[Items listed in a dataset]
************
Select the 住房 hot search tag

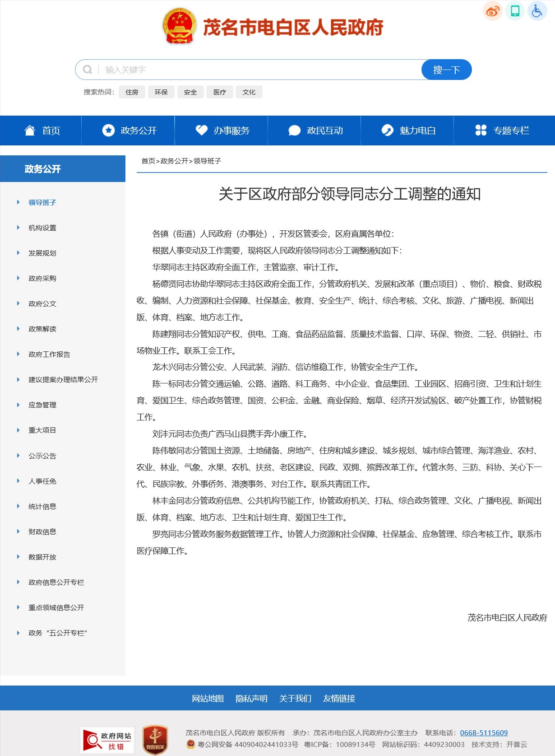[132, 92]

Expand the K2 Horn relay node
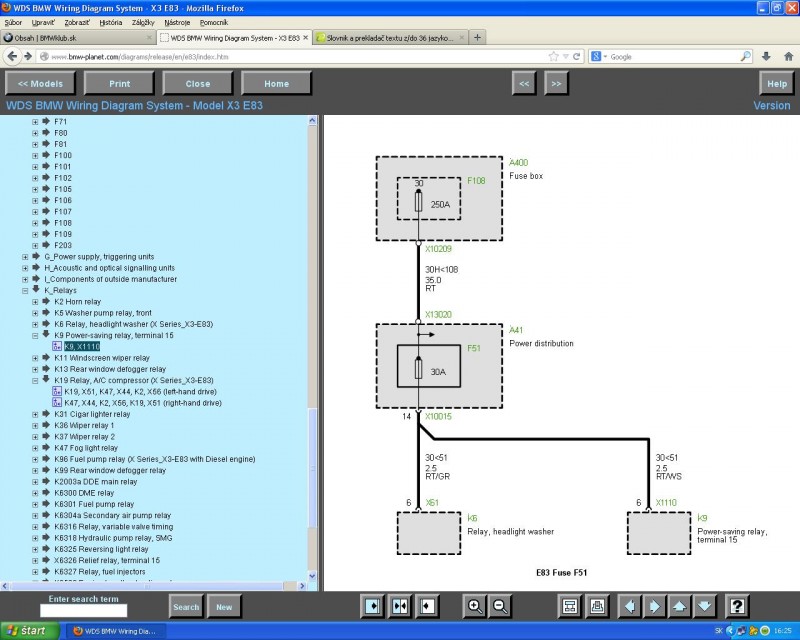click(35, 301)
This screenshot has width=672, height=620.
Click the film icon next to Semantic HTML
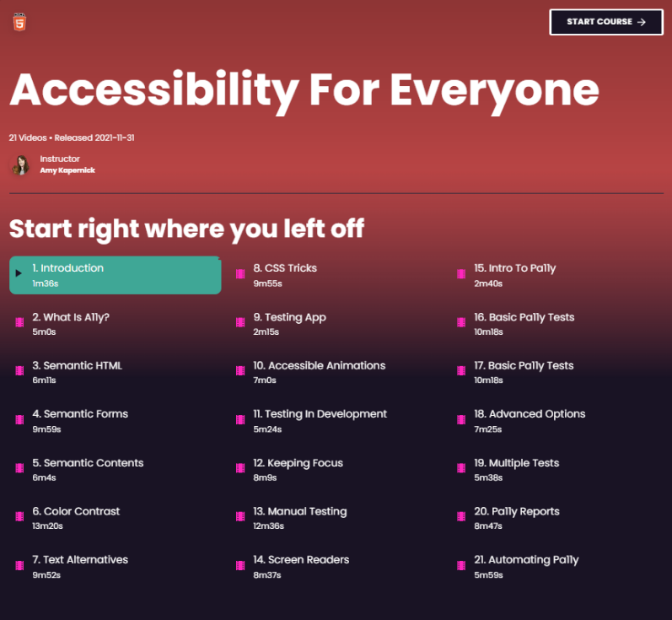tap(19, 371)
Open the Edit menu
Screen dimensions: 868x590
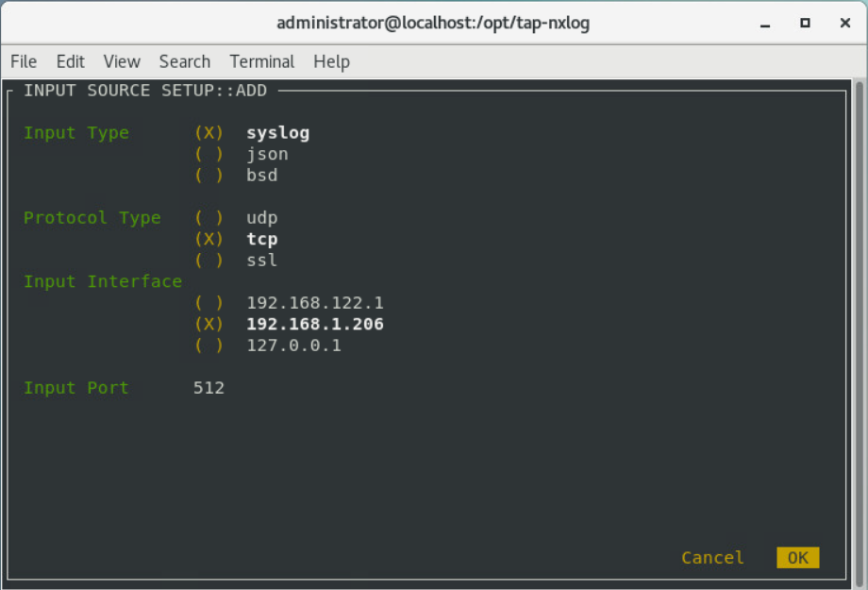click(x=70, y=61)
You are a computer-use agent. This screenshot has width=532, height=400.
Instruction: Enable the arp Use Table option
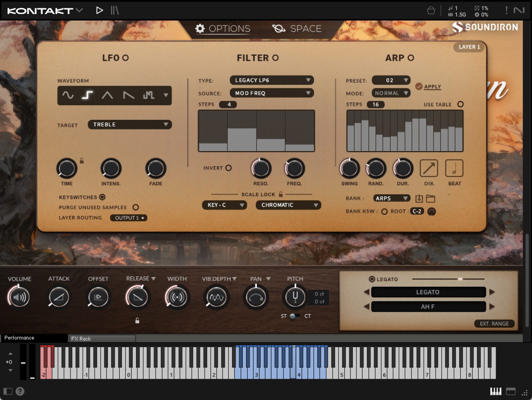(x=460, y=104)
************
- _YOUR GOAL_: Pictures stay out. Copy exactly, and only, the lines from the one containing "Click the film icon next to Semantic HTML" through the end of the data.

- _EXERCISE RESULT_:
Click the film icon next to Semantic HTML
tap(19, 371)
Open the Edit menu
Screen dimensions: 868x590
click(x=70, y=61)
You are a computer-use agent. This screenshot has width=532, height=400.
Instruction: Enable the arp Use Table option
(x=460, y=104)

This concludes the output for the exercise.